Talk to anyone who works with low income clients, and you’ll probably hear a groan and a lengthy story about some client always asking for diapers/formula/food/bus tokens/etc. During a conference some time ago, client needs was the topic of a group discussion. Other practitioners in the room were actually angry that clients would ask, and they were sharing stories about clients asking frequently for tangibles (but I had just taken her a WHOLE BAG of diapers two weeks ago). The moderator moved the discussion to using appropriate boundaries, ways to gently turn down a client, and ways to open the conversation with parents to help them plan out their finances a little better to avoid these shortfalls. While learning those things are great tools for us to have in our toolbox, we’re still avoiding the root cause of the ask. Why do they keep asking when I only produce what they need occasionally?
Poor folk have a Rolodex. Not usually a real Rolodex- maybe a piece of paper, maybe a mental list- but a list of people they can turn to in times of need. There’s friends and family, but they are usually reserved for needs like transportation and childcare. Then there’s the list of agencies. Ask someone in poverty and they can tell you where the food pantries are, how often you can receive food, and which ones have the best selection of food. Then there’s agencies that provide things that fall into other categories like utility assistance, clothing, cleaning supplies, or feminine hygiene products. Again, someone in poverty can tell you where to get these items and how often they can be received.
And guess what, you are in that Rolodex. They know you have diapers, and you probably don’t have posted rules about how often diapers can be distributed. Even if you do have posted rules, you have something they don’t get from other agencies- a personal relationship. You’ve probably made them feel safe or helped them through a troubling time. You’ve made them feel like they can hope. Congratulations, you are on the top of the list, you are #1 on that Rolodex.

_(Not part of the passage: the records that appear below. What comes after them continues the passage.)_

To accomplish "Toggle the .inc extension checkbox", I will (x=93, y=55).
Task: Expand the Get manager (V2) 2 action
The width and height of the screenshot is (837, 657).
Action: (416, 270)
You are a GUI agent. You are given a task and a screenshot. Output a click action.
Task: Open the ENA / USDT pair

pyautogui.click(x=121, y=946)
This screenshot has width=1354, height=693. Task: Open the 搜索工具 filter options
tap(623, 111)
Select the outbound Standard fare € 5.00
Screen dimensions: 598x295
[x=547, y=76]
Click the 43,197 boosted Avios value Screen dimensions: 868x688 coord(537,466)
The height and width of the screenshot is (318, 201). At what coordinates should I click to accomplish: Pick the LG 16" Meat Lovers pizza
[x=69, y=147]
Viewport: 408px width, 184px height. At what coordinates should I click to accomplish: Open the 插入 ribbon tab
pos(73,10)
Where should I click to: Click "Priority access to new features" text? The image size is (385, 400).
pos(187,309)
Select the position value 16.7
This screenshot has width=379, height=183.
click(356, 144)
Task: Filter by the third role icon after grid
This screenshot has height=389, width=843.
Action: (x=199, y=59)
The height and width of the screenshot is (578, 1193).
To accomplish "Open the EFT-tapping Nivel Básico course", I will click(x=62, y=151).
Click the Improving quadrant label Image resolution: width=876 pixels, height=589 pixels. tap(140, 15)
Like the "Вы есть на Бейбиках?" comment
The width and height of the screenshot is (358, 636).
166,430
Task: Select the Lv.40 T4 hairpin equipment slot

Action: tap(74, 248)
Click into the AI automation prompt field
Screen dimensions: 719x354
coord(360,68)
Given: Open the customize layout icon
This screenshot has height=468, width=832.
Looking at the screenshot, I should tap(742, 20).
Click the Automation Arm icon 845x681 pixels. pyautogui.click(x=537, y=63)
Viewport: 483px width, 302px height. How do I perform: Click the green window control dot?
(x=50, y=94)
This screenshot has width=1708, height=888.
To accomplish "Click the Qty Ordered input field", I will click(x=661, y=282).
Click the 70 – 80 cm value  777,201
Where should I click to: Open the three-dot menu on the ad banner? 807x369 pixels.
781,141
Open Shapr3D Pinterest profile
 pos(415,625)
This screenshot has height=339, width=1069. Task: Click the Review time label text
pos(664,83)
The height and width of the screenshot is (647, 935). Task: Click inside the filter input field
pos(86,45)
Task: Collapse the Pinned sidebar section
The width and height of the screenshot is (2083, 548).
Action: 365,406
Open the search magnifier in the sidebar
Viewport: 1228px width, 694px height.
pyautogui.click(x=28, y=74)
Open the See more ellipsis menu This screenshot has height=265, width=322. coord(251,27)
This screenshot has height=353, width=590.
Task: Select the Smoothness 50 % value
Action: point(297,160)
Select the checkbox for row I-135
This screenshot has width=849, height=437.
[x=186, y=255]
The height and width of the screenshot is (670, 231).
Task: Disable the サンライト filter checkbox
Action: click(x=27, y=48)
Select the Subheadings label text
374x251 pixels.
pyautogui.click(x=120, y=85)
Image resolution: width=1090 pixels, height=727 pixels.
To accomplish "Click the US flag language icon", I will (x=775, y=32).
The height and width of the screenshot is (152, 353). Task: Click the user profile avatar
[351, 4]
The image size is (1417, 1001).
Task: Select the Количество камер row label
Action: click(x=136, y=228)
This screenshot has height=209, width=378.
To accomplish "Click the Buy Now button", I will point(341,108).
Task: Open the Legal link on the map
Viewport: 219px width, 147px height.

Saying no doesn’t remove you from that list, the ask has just checked off one resource from the list for whatever it is they are looking for. And none of this goes to speak about financial education (why do they buy cigarettes when they need diapers) because that is another blog post all by itself.
Think of yourself and your own mental Rolodex. It’s probably not be for resources like food and clothing, but I’m sure you know who to contact to get things done. You know who to call to help plan fundraisers, which dry cleaners are the best for getting grass stains out of baseball uniforms, and who has the best takeout egg rolls. We have resource lists too, we just have different people on our lists.
So how abut you, dear reader, who is on your Rolodex?